Les sports d'hiver occupent une place centrale dans l'économie de nombreuses régions de montagne à travers l'Europe. Comment font-elles face au changement climatique et quelles sont leurs marges de manœuvre?


Ces derniers mois, la raison d’être des sports d’hiver a semblé plus que jamais menacée par diverses polémiques. Que ce soit avec l’occupation par des activistes du glacier de la Girose, situé dans le massif des Écrins (Hautes-Alpes et Isère), pour dénoncer les projets d’aménagement d’un nouveau téléphérique; ou bien la remise en cause de l’organisation des événements sportifs en avant-saison, comme la très controversée descente italo-suisse de Zermatt-Cervinia de la Coupe du monde de ski alpin à la mi-novembre, rendue possible grâce à la destruction partielle du glacier Théodule, en Suisse. Derrière ces actions militantes une même question: quel avenir pour le ski dans une planète en surchauffe?
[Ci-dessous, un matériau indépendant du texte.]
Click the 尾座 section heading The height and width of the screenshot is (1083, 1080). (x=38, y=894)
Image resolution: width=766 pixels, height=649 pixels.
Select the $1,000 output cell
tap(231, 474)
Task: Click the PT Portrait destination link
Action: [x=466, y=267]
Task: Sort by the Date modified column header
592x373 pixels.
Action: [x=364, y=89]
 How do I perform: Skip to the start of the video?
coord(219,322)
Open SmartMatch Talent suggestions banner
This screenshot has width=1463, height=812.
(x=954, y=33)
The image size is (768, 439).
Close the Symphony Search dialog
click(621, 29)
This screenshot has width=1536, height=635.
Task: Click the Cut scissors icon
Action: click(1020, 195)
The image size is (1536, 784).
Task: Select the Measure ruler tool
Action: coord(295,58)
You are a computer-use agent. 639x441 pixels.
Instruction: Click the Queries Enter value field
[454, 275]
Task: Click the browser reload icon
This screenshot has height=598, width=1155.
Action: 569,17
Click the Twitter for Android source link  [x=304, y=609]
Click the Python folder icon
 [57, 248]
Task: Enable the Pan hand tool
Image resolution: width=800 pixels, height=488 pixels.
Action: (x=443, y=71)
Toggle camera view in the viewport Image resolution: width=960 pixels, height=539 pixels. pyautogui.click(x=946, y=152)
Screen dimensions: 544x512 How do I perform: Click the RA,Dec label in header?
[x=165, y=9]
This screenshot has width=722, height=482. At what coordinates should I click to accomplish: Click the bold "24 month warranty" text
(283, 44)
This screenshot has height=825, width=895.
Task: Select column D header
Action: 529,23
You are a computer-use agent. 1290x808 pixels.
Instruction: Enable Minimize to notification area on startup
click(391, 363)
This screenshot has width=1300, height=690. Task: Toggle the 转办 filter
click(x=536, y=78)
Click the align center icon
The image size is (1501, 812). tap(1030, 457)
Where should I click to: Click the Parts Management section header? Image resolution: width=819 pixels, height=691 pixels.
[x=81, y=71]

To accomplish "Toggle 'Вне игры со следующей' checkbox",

Si, ces dernières décennies, la France a pu voir certaines stations de ski fermer faute de neige ou de modèle économique pérenne, la plupart des stations espèrent plutôt s’adapter face à la hausse des températures. Mais la reproduction des recettes qui ont fait leurs preuves par le passé permettra-t-elle de faire face aux défis soulevés par le réchauffement du climat?

À travers l’étude inédite de 2.234 stations de sports d’hiver en Europe publiée en août 2023 dans la revue scientifique Nature Climate Change, nous avons tâché de mesurer les impacts du réchauffement climatique sur l’enneigement des stations, et les marges de manœuvre possible dont peuvent disposer ces stations pour s’adapter.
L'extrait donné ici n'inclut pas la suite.